++++ Provided entries ++++

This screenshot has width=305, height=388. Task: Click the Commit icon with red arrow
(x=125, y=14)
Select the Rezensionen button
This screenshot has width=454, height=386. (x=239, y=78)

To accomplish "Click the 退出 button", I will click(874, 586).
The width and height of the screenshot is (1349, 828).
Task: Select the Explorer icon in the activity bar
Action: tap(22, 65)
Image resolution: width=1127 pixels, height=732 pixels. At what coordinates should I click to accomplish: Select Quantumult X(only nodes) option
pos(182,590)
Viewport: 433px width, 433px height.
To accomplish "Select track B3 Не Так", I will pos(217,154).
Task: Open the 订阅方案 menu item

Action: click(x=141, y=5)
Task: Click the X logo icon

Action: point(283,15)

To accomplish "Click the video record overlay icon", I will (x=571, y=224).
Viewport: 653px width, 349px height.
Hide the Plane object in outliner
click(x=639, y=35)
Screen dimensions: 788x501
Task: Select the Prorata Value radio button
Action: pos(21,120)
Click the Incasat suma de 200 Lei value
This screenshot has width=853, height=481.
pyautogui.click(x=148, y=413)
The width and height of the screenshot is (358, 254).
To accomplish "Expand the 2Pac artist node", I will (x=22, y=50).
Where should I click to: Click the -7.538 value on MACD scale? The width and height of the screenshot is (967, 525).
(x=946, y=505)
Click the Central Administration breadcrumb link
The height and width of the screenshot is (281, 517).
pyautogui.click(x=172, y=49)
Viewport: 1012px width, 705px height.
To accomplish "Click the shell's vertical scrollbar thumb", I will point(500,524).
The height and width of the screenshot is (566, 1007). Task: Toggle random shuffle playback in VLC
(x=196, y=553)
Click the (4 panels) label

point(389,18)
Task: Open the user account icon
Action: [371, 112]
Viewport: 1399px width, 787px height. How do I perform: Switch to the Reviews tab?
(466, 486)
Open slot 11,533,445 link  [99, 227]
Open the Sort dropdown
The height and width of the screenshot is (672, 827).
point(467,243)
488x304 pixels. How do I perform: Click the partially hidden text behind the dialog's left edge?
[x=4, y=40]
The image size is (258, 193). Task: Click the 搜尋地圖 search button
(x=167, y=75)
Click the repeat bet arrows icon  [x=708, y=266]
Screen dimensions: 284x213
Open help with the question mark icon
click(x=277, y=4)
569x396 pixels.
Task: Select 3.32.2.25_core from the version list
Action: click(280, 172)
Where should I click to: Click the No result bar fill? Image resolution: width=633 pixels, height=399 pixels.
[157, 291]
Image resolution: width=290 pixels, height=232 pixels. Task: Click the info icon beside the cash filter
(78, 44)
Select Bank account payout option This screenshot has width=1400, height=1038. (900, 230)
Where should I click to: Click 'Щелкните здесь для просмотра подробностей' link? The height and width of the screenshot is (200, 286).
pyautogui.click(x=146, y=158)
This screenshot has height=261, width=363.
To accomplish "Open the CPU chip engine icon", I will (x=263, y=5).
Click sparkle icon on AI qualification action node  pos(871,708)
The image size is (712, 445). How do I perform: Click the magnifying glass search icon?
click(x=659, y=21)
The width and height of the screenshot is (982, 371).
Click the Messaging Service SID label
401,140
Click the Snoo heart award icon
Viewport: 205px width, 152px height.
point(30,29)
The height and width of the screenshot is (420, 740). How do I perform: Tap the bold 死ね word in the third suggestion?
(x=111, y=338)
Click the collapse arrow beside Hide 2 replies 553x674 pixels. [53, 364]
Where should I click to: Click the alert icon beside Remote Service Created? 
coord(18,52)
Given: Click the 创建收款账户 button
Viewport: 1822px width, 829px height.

++++

» **Exercise requirements**
Render every line of the listing above as a numbered list, leaving out the blank lines.

» **Worked answer**
1. This screenshot has width=305, height=388. Task: Click the Commit icon with red arrow
2. (x=125, y=14)
3. Select the Rezensionen button
4. This screenshot has width=454, height=386. (x=239, y=78)
5. To accomplish "Click the 退出 button", I will click(874, 586).
6. The width and height of the screenshot is (1349, 828).
7. Task: Select the Explorer icon in the activity bar
8. Action: tap(22, 65)
9. Image resolution: width=1127 pixels, height=732 pixels. At what coordinates should I click to accomplish: Select Quantumult X(only nodes) option
10. pos(182,590)
11. Viewport: 433px width, 433px height.
12. To accomplish "Select track B3 Не Так", I will pos(217,154).
13. Task: Open the 订阅方案 menu item
14. Action: click(x=141, y=5)
15. Task: Click the X logo icon
16. Action: point(283,15)
17. To accomplish "Click the video record overlay icon", I will (x=571, y=224).
18. Viewport: 653px width, 349px height.
19. Hide the Plane object in outliner
20. click(x=639, y=35)
21. Screen dimensions: 788x501
22. Task: Select the Prorata Value radio button
23. Action: pos(21,120)
24. Click the Incasat suma de 200 Lei value
25. This screenshot has width=853, height=481.
26. pyautogui.click(x=148, y=413)
27. The width and height of the screenshot is (358, 254).
28. To accomplish "Expand the 2Pac artist node", I will (x=22, y=50).
29. Where should I click to: Click the -7.538 value on MACD scale? The width and height of the screenshot is (967, 525).
30. (x=946, y=505)
31. Click the Central Administration breadcrumb link
32. The height and width of the screenshot is (281, 517).
33. pyautogui.click(x=172, y=49)
34. Viewport: 1012px width, 705px height.
35. To accomplish "Click the shell's vertical scrollbar thumb", I will point(500,524).
36. The height and width of the screenshot is (566, 1007). Task: Toggle random shuffle playback in VLC
37. (x=196, y=553)
38. Click the (4 panels) label
39. point(389,18)
40. Task: Open the user account icon
41. Action: [371, 112]
42. Viewport: 1399px width, 787px height. How do I perform: Switch to the Reviews tab?
43. (466, 486)
44. Open slot 11,533,445 link  [99, 227]
45. Open the Sort dropdown
46. The height and width of the screenshot is (672, 827).
47. point(467,243)
48. 488x304 pixels. How do I perform: Click the partially hidden text behind the dialog's left edge?
49. [x=4, y=40]
50. The image size is (258, 193). Task: Click the 搜尋地圖 search button
51. (x=167, y=75)
52. Click the repeat bet arrows icon  [x=708, y=266]
53. Screen dimensions: 284x213
54. Open help with the question mark icon
55. click(x=277, y=4)
56. 569x396 pixels.
57. Task: Select 3.32.2.25_core from the version list
58. Action: click(280, 172)
59. Where should I click to: Click the No result bar fill? Image resolution: width=633 pixels, height=399 pixels.
60. [157, 291]
61. Image resolution: width=290 pixels, height=232 pixels. Task: Click the info icon beside the cash filter
62. (78, 44)
63. Select Bank account payout option This screenshot has width=1400, height=1038. (900, 230)
64. Where should I click to: Click 'Щелкните здесь для просмотра подробностей' link? The height and width of the screenshot is (200, 286).
65. pyautogui.click(x=146, y=158)
66. This screenshot has height=261, width=363.
67. To accomplish "Open the CPU chip engine icon", I will (x=263, y=5).
68. Click sparkle icon on AI qualification action node  pos(871,708)
69. The image size is (712, 445). How do I perform: Click the magnifying glass search icon?
70. click(x=659, y=21)
71. The width and height of the screenshot is (982, 371).
72. Click the Messaging Service SID label
73. 401,140
74. Click the Snoo heart award icon
75. Viewport: 205px width, 152px height.
76. point(30,29)
77. The height and width of the screenshot is (420, 740). How do I perform: Tap the bold 死ね word in the third suggestion?
78. (x=111, y=338)
79. Click the collapse arrow beside Hide 2 replies 553x674 pixels. [53, 364]
80. Where should I click to: Click the alert icon beside Remote Service Created? 
81. coord(18,52)
82. Given: Click the 创建收款账户 button
83. Viewport: 1822px width, 829px height.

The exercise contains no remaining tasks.